• [Stated goal]
Arrange each line of the material below as a Markdown table with the columns Row and Line, numbering the rows in order. Omit blank lines.

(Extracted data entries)
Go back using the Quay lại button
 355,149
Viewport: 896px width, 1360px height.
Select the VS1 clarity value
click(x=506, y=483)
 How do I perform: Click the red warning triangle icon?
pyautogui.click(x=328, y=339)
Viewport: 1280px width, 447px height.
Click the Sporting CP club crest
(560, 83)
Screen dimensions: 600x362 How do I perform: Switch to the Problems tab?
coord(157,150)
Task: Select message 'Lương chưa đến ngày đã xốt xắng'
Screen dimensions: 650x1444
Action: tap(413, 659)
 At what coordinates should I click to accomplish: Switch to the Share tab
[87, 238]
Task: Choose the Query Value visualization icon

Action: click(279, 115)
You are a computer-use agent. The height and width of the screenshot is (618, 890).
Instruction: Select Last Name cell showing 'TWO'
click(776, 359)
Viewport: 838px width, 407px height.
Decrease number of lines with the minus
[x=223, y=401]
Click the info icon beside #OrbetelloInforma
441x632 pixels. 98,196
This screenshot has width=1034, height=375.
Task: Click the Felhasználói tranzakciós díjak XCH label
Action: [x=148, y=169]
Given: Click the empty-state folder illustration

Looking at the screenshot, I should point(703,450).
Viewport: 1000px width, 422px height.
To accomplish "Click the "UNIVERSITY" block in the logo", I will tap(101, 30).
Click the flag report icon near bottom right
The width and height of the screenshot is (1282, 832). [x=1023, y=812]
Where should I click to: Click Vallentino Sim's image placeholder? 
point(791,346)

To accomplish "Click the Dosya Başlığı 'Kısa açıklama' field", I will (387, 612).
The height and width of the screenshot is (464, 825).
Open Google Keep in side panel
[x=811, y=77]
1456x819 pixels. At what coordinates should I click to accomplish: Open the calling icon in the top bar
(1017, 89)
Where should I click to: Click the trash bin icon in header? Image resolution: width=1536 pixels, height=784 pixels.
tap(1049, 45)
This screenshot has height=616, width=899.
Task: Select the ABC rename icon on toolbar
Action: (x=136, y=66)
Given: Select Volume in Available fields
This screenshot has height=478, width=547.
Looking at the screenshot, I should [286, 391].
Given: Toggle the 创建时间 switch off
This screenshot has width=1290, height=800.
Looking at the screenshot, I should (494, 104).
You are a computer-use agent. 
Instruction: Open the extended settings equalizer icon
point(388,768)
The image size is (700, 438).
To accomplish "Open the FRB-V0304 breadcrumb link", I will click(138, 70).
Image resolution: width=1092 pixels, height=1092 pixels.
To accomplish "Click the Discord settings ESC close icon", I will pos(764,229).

• [Worked solution]
| Row | Line |
|---|---|
| 1 | Go back using the Quay lại button |
| 2 |  355,149 |
| 3 | Viewport: 896px width, 1360px height. |
| 4 | Select the VS1 clarity value |
| 5 | click(x=506, y=483) |
| 6 |  How do I perform: Click the red warning triangle icon? |
| 7 | pyautogui.click(x=328, y=339) |
| 8 | Viewport: 1280px width, 447px height. |
| 9 | Click the Sporting CP club crest |
| 10 | (560, 83) |
| 11 | Screen dimensions: 600x362 How do I perform: Switch to the Problems tab? |
| 12 | coord(157,150) |
| 13 | Task: Select message 'Lương chưa đến ngày đã xốt xắng' |
| 14 | Screen dimensions: 650x1444 |
| 15 | Action: tap(413, 659) |
| 16 |  At what coordinates should I click to accomplish: Switch to the Share tab |
| 17 | [87, 238] |
| 18 | Task: Choose the Query Value visualization icon |
| 19 | Action: click(279, 115) |
| 20 | You are a computer-use agent. The height and width of the screenshot is (618, 890). |
| 21 | Instruction: Select Last Name cell showing 'TWO' |
| 22 | click(776, 359) |
| 23 | Viewport: 838px width, 407px height. |
| 24 | Decrease number of lines with the minus |
| 25 | [x=223, y=401] |
| 26 | Click the info icon beside #OrbetelloInforma |
| 27 | 441x632 pixels. 98,196 |
| 28 | This screenshot has width=1034, height=375. |
| 29 | Task: Click the Felhasználói tranzakciós díjak XCH label |
| 30 | Action: [x=148, y=169] |
| 31 | Given: Click the empty-state folder illustration |
| 32 | Looking at the screenshot, I should point(703,450). |
| 33 | Viewport: 1000px width, 422px height. |
| 34 | To accomplish "Click the "UNIVERSITY" block in the logo", I will tap(101, 30). |
| 35 | Click the flag report icon near bottom right |
| 36 | The width and height of the screenshot is (1282, 832). [x=1023, y=812] |
| 37 | Where should I click to: Click Vallentino Sim's image placeholder?  |
| 38 | point(791,346) |
| 39 | To accomplish "Click the Dosya Başlığı 'Kısa açıklama' field", I will (387, 612). |
| 40 | The height and width of the screenshot is (464, 825). |
| 41 | Open Google Keep in side panel |
| 42 | [x=811, y=77] |
| 43 | 1456x819 pixels. At what coordinates should I click to accomplish: Open the calling icon in the top bar |
| 44 | (1017, 89) |
| 45 | Where should I click to: Click the trash bin icon in header? Image resolution: width=1536 pixels, height=784 pixels. |
| 46 | tap(1049, 45) |
| 47 | This screenshot has height=616, width=899. |
| 48 | Task: Select the ABC rename icon on toolbar |
| 49 | Action: (x=136, y=66) |
| 50 | Given: Select Volume in Available fields |
| 51 | This screenshot has height=478, width=547. |
| 52 | Looking at the screenshot, I should [286, 391]. |
| 53 | Given: Toggle the 创建时间 switch off |
| 54 | This screenshot has width=1290, height=800. |
| 55 | Looking at the screenshot, I should (494, 104). |
| 56 | You are a computer-use agent.  |
| 57 | Instruction: Open the extended settings equalizer icon |
| 58 | point(388,768) |
| 59 | The image size is (700, 438). |
| 60 | To accomplish "Open the FRB-V0304 breadcrumb link", I will click(138, 70). |
| 61 | Image resolution: width=1092 pixels, height=1092 pixels. |
| 62 | To accomplish "Click the Discord settings ESC close icon", I will pos(764,229). |